I know this is an old thread... But do you still have your Yamato? Does it still sound good?? What strings did you go with??? Thanks.


----------



## sambonee (Dec 20, 2007)

I still have it. And if you’ve seen the string tread you’ll probably guess that I haven’t changed the strings since then. 

Lighter strings are my go to these days. It’s a superb guitar. Still enjoying it.

I’d sell it for a fair price tho. Not getting slot of play.


----------



## greco (Jul 15, 2007)

sambonee said:


> I’d sell it for a fair price tho. Not getting slot of play.

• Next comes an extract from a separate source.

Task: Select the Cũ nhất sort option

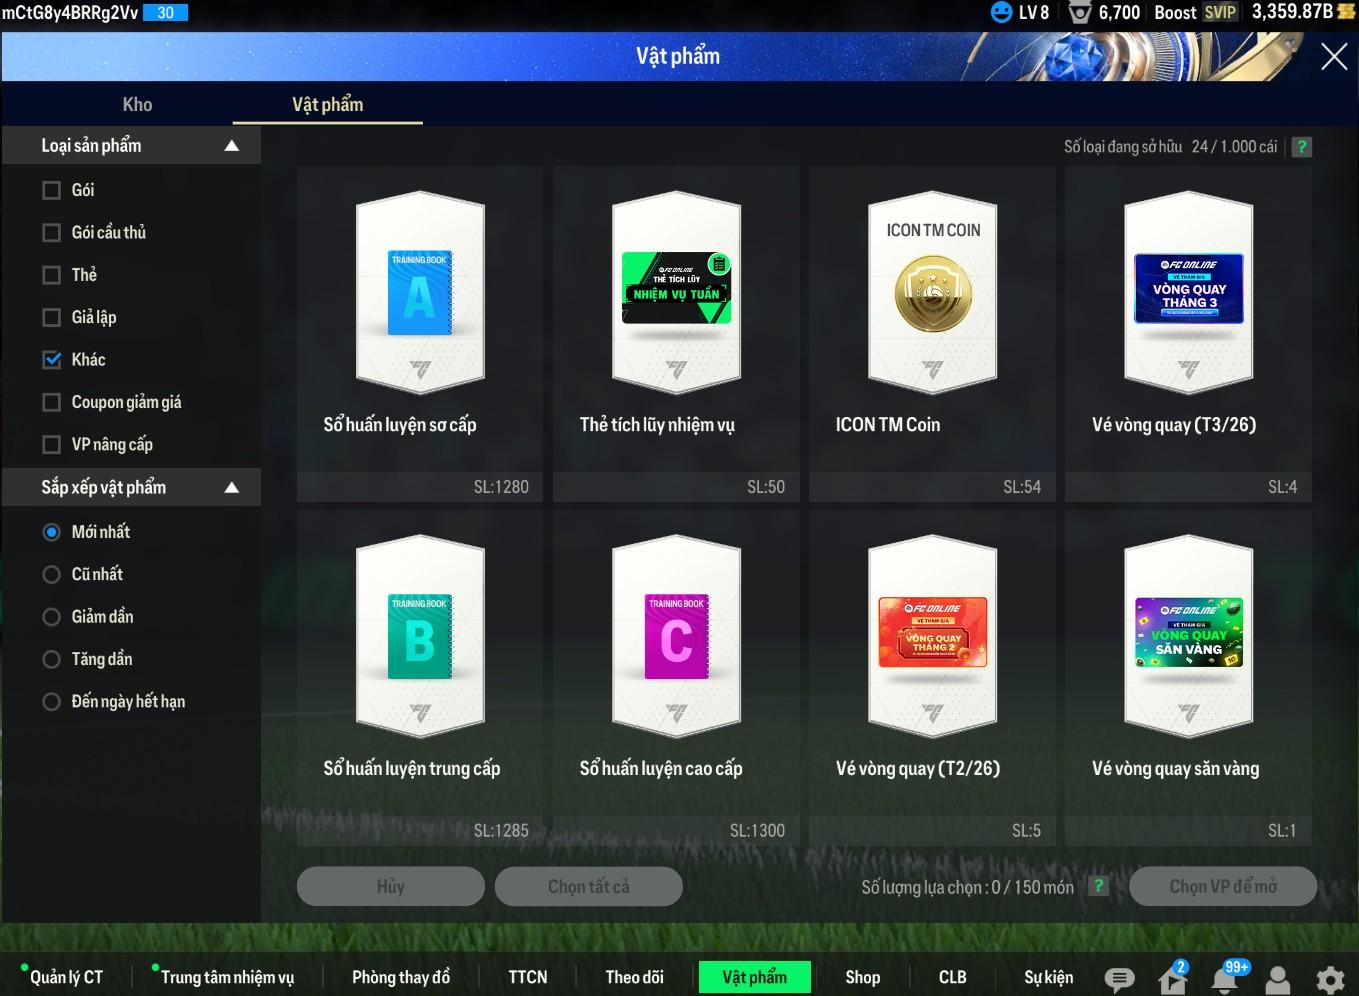Action: (52, 575)
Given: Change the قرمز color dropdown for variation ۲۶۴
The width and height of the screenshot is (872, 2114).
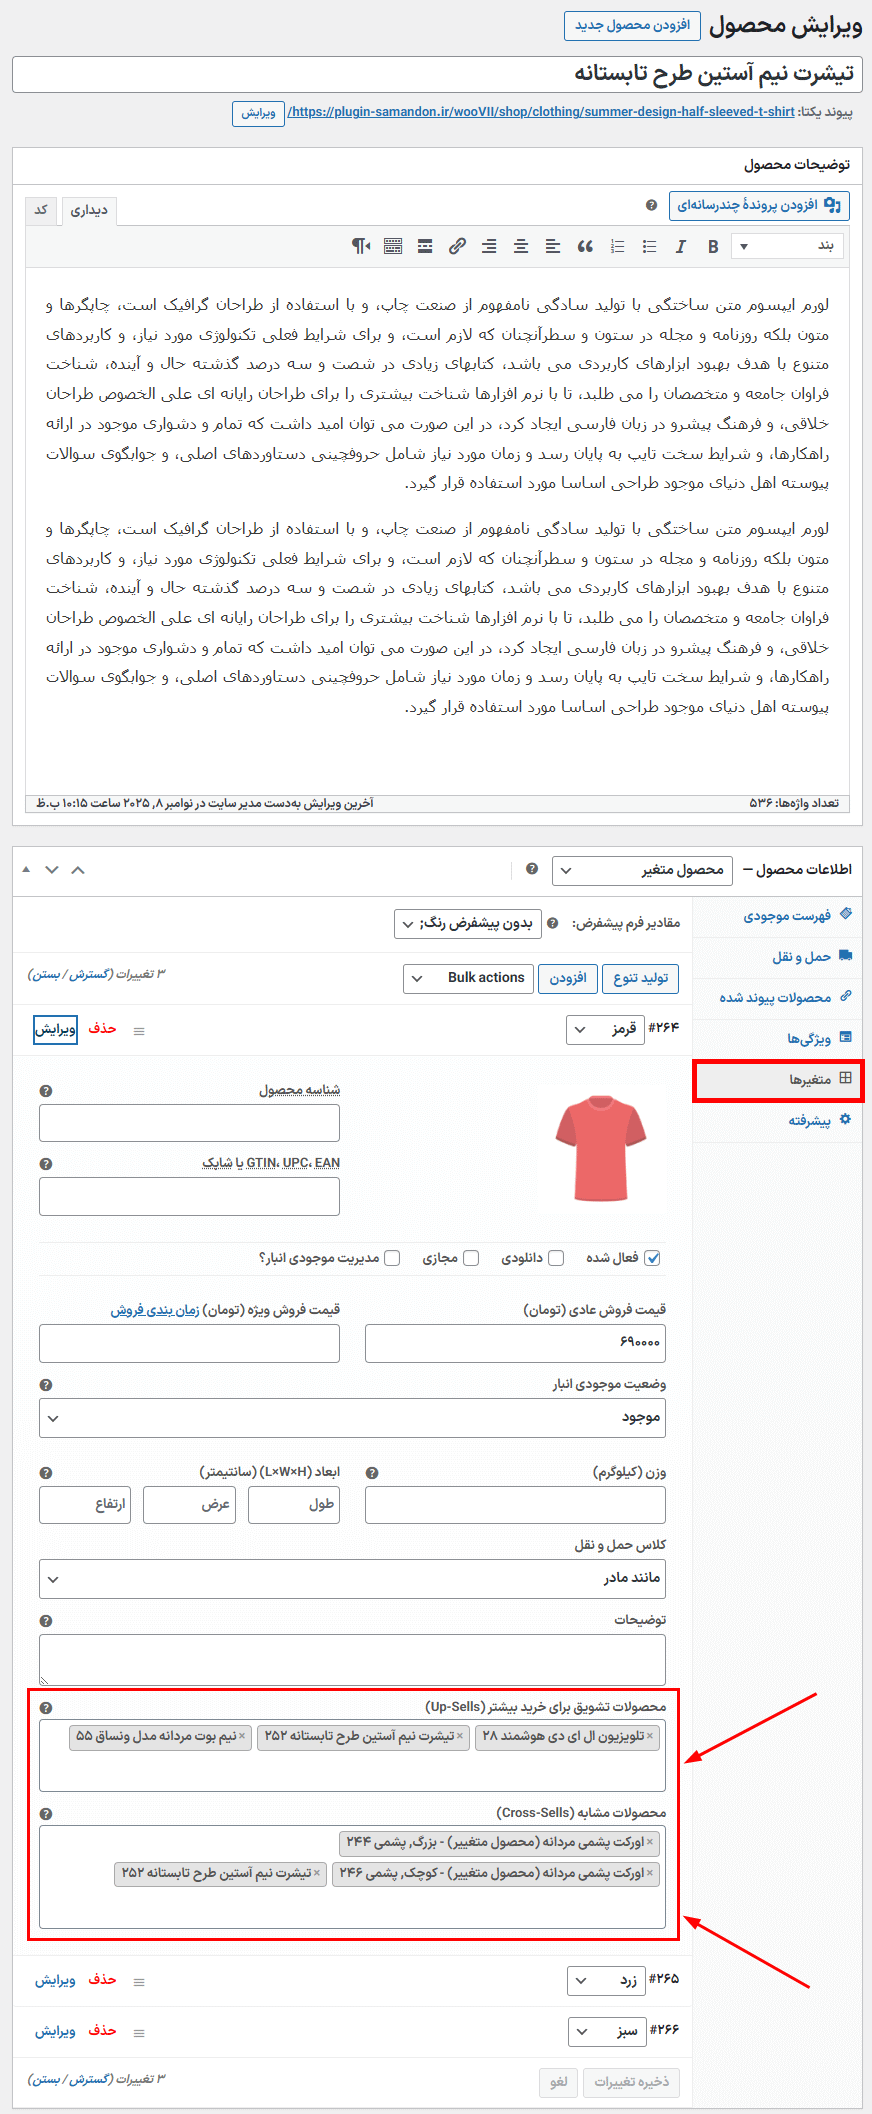Looking at the screenshot, I should 605,1029.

@sambonee What would be your 'ball park' fair price range?


----------



## Everton FC (Dec 15, 2016)

sambonee said:


> I still have it. And if you’ve seen the string tread you’ll probably guess that I haven’t changed the strings since then.
> 
> Lighter strings are my go to these days. It’s a superb guitar. Still enjoying it.
> 
> I’d sell it for a fair price tho. Not getting slot of play.


Are the sides Mahogany, or Rosewood?? And when you say "superb", can you compare it to other OM's of higher price/solid tops? I have my eye on one of these... I know they were made by the same factory that exclusively made Norma's in the 60's and 70s. I've seen some Yamato classical models from the late 60s, online.


----------